◆ **ENTRIES SHOWN**:
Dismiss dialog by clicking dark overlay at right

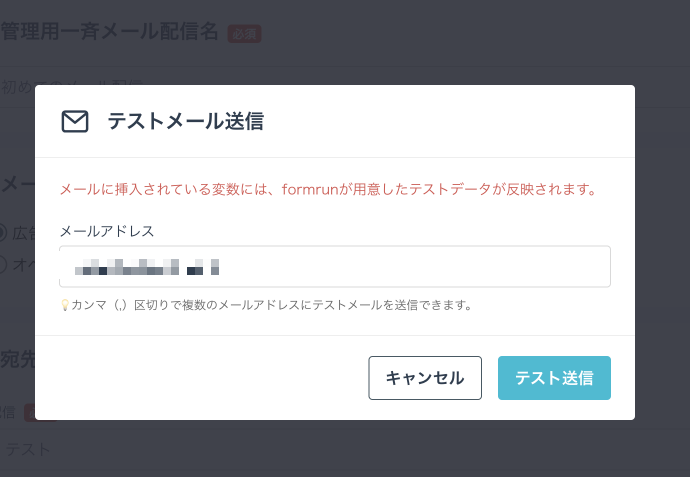[662, 264]
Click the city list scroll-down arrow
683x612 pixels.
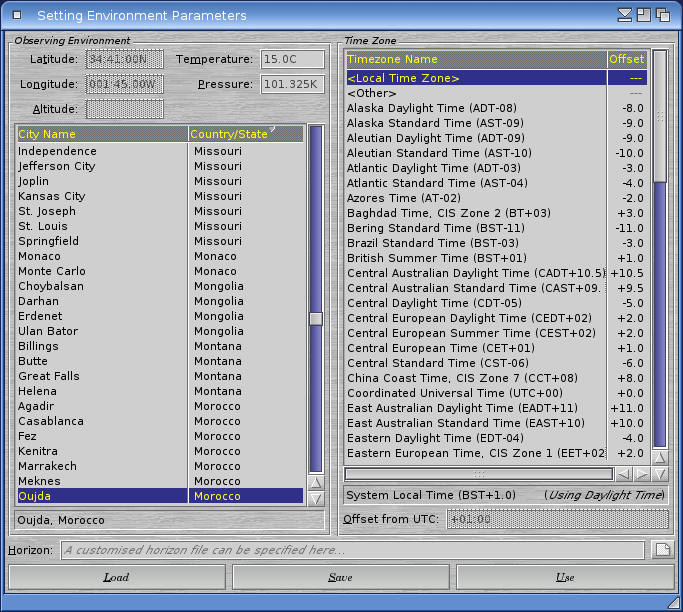coord(316,497)
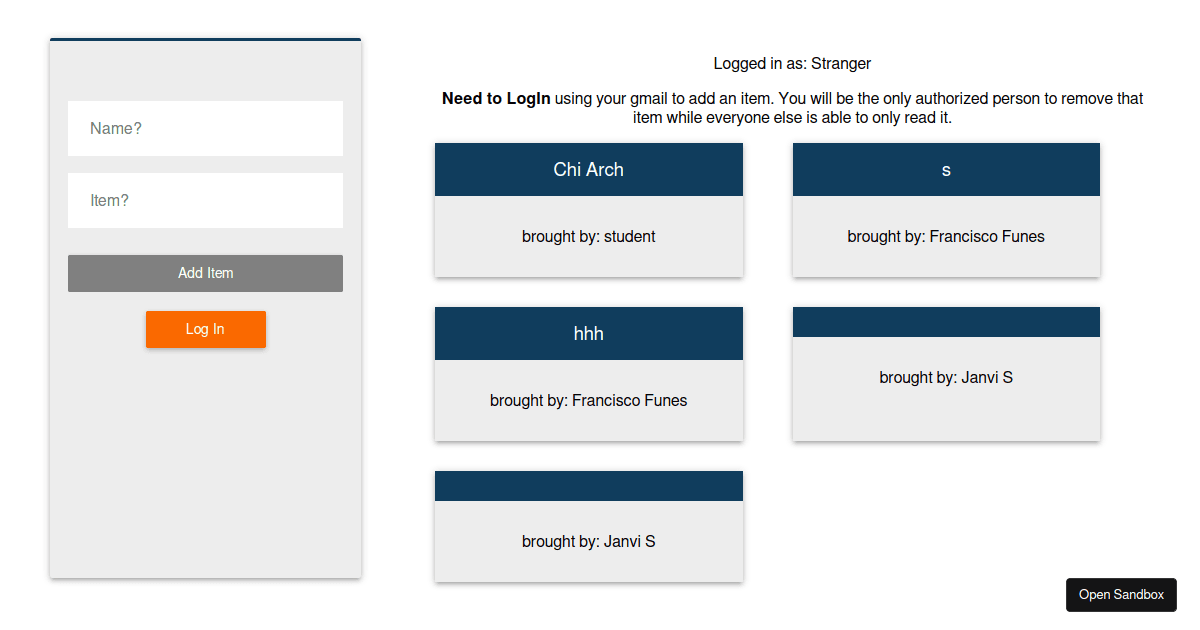The image size is (1200, 630).
Task: Click the orange Log In button
Action: pyautogui.click(x=205, y=329)
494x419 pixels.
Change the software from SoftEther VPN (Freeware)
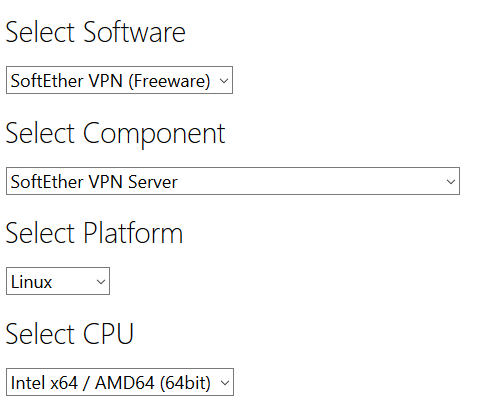click(x=119, y=80)
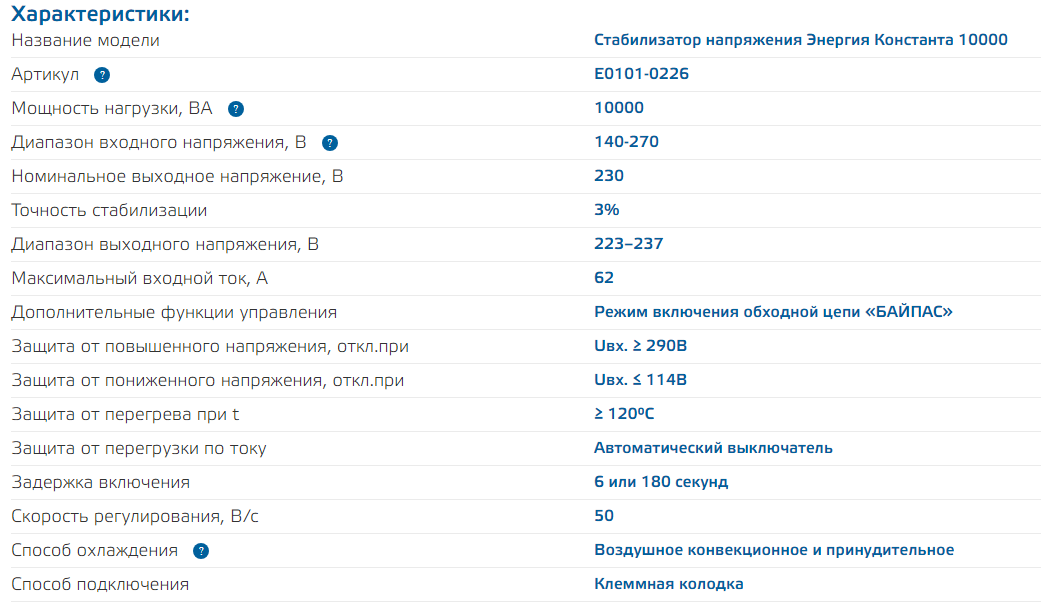Click the Воздушное конвекционное и принудительное value

[774, 550]
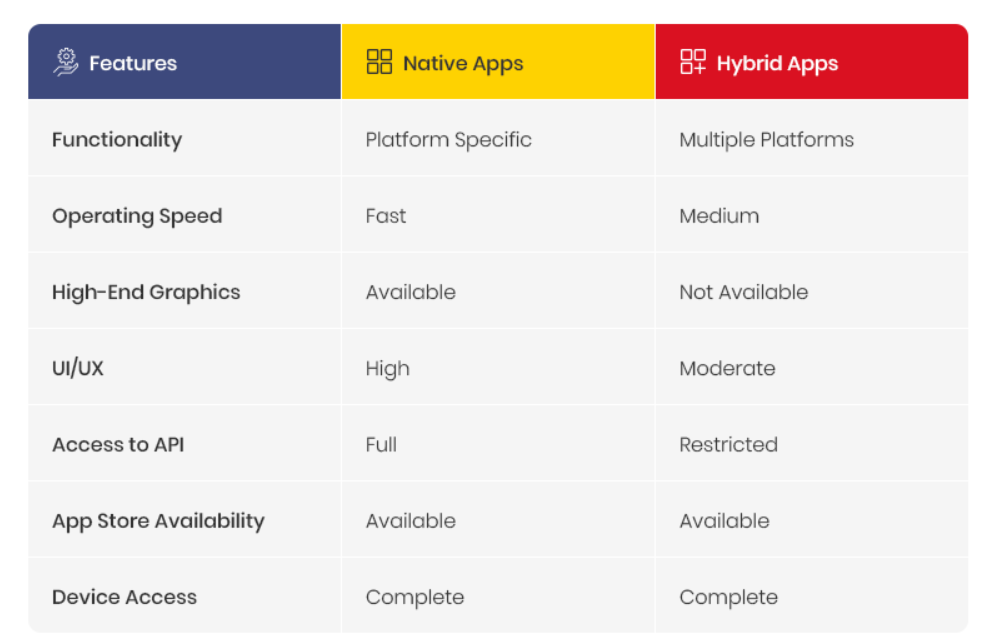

◆ **TASK BRIEF**: Verbatim output of every entry above is required, though pictures are to be left out.

◆ **WRITTEN ANSWER**:
Dismiss dialog by clicking dark overlay at right

[662, 264]
Click the city list scroll-down arrow
683x612 pixels.
coord(316,497)
The image size is (1200, 630).
Task: Click the orange Log In button
Action: pyautogui.click(x=205, y=329)
494x419 pixels.
Change the software from SoftEther VPN (Freeware)
click(x=119, y=80)
Click the Воздушное конвекционное и принудительное value

[774, 550]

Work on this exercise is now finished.